**INPUT:**
- Opening Delimiter -
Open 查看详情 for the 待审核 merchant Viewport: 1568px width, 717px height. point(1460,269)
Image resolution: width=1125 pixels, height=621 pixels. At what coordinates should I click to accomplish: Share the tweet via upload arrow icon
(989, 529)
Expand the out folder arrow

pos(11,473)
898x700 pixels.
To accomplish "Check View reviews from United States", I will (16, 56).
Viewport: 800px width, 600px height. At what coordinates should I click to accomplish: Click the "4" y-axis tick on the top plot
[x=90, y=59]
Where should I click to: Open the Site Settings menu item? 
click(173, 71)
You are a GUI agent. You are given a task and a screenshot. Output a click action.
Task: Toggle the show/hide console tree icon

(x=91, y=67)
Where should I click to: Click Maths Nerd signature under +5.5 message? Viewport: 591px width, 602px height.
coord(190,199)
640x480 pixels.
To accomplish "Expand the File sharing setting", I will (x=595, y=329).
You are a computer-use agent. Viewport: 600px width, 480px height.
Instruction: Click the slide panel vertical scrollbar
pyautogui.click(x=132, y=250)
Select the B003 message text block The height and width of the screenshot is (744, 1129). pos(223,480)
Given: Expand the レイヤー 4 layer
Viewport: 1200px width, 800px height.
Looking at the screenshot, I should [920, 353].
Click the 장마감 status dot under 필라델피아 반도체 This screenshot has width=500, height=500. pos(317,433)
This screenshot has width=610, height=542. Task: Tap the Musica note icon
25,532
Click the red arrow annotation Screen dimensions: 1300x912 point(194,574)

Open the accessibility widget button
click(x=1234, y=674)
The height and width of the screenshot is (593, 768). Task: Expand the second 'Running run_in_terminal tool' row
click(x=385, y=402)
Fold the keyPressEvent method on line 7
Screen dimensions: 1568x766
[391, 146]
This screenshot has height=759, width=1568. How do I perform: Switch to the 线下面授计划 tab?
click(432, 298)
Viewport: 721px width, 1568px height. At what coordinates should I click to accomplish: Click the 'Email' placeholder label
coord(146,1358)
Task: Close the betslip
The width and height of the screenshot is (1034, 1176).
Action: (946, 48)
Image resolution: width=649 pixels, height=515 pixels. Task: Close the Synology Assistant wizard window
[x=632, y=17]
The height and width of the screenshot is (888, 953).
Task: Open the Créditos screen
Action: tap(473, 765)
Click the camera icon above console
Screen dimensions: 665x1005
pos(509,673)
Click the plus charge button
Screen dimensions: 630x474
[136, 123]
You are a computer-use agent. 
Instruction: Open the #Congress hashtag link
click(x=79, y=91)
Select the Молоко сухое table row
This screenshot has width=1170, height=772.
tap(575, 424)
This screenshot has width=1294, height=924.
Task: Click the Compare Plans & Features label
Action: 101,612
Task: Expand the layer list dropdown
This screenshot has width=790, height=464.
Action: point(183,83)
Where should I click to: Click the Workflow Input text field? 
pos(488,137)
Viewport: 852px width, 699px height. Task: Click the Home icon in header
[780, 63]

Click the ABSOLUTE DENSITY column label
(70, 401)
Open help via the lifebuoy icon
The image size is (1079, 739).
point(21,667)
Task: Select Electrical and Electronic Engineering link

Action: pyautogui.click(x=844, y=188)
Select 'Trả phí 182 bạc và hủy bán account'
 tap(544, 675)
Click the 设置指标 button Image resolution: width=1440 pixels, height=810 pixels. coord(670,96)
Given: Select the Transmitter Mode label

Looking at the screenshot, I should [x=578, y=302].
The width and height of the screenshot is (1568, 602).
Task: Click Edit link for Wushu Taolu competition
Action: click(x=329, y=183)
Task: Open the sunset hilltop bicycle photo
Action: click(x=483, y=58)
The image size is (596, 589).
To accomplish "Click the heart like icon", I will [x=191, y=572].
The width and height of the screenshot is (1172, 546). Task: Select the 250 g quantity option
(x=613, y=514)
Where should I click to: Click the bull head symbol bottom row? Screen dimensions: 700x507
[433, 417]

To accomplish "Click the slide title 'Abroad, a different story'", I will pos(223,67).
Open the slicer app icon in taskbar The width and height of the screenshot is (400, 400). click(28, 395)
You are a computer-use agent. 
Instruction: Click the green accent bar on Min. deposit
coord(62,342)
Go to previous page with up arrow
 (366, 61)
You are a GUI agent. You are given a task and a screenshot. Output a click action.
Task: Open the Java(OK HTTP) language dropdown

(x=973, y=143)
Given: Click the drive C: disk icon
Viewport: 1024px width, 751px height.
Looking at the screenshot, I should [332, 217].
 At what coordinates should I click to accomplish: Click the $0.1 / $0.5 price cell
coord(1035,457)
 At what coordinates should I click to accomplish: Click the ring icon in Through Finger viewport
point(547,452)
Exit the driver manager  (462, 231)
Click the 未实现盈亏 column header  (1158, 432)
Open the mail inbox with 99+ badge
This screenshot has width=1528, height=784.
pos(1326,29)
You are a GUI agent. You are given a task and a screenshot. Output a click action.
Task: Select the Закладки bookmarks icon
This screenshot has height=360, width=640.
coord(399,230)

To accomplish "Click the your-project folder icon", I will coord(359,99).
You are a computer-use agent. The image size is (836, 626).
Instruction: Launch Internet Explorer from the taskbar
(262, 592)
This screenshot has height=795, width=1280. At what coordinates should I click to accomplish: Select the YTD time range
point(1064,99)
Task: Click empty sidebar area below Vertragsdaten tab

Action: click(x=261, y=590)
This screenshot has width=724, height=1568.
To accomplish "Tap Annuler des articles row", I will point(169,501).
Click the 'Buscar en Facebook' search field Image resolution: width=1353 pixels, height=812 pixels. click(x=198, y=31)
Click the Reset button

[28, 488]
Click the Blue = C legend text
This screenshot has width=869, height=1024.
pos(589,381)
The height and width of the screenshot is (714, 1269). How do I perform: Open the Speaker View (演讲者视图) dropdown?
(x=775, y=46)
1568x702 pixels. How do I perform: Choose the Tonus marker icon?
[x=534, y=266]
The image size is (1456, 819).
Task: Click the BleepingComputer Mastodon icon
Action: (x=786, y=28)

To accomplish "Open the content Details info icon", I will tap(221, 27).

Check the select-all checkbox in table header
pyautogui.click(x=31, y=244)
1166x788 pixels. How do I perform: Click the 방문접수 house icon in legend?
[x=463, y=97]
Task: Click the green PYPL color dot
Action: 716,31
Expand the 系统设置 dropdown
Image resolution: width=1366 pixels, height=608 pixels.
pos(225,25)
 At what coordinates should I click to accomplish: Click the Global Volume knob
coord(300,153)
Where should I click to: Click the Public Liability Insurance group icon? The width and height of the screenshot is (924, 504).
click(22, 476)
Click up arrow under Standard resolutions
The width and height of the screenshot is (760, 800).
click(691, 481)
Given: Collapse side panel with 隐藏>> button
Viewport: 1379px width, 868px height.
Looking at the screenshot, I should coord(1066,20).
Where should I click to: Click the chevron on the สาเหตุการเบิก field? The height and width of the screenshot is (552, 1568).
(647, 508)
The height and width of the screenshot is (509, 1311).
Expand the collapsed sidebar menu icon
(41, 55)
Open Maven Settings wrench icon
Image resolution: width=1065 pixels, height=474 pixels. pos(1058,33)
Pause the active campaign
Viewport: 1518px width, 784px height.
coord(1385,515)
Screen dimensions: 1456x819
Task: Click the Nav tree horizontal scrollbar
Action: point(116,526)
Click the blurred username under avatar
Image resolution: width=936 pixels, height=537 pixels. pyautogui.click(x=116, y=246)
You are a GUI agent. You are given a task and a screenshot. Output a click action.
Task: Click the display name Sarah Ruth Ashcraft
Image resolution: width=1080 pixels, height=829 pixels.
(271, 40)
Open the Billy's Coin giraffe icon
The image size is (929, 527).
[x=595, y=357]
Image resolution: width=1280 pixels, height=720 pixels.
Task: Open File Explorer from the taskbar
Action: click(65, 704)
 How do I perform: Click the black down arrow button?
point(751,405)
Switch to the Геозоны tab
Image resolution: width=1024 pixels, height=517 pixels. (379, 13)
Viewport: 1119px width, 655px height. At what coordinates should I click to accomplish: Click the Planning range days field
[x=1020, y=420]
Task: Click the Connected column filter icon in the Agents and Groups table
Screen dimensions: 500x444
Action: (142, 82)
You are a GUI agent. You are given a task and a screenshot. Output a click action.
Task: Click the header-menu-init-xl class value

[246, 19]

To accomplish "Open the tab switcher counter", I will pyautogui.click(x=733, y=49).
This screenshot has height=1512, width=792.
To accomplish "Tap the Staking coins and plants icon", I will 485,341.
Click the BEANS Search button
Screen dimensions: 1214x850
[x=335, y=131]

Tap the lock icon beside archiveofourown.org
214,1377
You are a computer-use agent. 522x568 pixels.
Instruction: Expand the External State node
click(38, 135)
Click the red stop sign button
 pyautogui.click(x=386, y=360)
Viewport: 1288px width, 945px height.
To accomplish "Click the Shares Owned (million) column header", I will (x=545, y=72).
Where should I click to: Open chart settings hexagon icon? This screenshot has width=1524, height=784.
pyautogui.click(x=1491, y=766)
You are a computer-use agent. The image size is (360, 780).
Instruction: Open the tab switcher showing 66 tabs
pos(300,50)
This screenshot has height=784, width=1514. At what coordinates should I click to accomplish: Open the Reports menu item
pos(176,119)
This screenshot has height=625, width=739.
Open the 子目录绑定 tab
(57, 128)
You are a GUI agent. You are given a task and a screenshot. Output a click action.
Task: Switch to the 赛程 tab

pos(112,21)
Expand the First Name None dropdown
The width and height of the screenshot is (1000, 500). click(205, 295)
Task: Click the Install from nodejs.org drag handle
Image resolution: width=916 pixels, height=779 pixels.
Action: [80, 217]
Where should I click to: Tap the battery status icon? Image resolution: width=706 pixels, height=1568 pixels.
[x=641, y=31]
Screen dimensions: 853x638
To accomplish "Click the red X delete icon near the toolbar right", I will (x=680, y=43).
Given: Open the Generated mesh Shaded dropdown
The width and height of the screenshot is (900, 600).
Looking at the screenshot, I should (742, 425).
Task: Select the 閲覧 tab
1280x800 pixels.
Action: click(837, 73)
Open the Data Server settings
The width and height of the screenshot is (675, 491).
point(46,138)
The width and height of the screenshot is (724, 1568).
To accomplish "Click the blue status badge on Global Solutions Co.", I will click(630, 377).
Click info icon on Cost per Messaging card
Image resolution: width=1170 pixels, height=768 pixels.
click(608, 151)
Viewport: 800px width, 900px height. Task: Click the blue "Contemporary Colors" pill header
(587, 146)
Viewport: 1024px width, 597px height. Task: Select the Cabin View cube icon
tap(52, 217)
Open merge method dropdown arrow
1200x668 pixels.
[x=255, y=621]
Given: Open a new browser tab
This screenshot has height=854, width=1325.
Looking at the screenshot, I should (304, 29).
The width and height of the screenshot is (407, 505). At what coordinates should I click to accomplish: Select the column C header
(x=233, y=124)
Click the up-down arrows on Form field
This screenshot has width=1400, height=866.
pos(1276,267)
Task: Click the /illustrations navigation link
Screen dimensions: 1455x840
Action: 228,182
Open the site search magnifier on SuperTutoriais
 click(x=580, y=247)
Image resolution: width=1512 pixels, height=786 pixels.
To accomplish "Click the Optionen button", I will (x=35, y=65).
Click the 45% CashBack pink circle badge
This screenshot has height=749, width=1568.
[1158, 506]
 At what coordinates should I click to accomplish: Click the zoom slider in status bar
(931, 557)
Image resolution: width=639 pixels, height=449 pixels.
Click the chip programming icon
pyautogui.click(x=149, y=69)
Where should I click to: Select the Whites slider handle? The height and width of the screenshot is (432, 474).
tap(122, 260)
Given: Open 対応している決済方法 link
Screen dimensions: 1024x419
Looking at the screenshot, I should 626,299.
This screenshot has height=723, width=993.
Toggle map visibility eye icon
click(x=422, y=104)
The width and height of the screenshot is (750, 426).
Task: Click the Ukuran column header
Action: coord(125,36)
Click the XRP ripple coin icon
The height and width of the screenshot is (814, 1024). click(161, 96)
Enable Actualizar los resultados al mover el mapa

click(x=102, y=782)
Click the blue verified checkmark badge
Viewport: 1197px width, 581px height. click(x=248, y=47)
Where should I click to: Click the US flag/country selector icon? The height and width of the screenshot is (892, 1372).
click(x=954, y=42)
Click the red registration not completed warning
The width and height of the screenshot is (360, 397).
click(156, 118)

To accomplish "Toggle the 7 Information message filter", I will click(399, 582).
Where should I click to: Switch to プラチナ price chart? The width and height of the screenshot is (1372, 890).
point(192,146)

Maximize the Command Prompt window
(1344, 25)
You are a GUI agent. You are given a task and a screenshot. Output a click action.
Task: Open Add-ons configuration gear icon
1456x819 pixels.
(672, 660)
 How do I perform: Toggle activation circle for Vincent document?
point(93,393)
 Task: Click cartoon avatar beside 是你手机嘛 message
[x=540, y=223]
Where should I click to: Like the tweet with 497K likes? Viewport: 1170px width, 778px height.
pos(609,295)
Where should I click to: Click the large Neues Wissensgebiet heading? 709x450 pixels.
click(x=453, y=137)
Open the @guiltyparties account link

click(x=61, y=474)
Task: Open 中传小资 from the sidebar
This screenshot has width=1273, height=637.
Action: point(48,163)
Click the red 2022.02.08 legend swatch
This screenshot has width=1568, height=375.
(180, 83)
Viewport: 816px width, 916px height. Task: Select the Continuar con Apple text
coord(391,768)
- Closing Delimiter -
**WORK TASK:** What is needed is every line from the data above that includes the string "filter", copied out.

**TASK SOLUTION:**
Task: Click the Connected column filter icon in the Agents and Groups table
To accomplish "Toggle the 7 Information message filter", I will click(399, 582).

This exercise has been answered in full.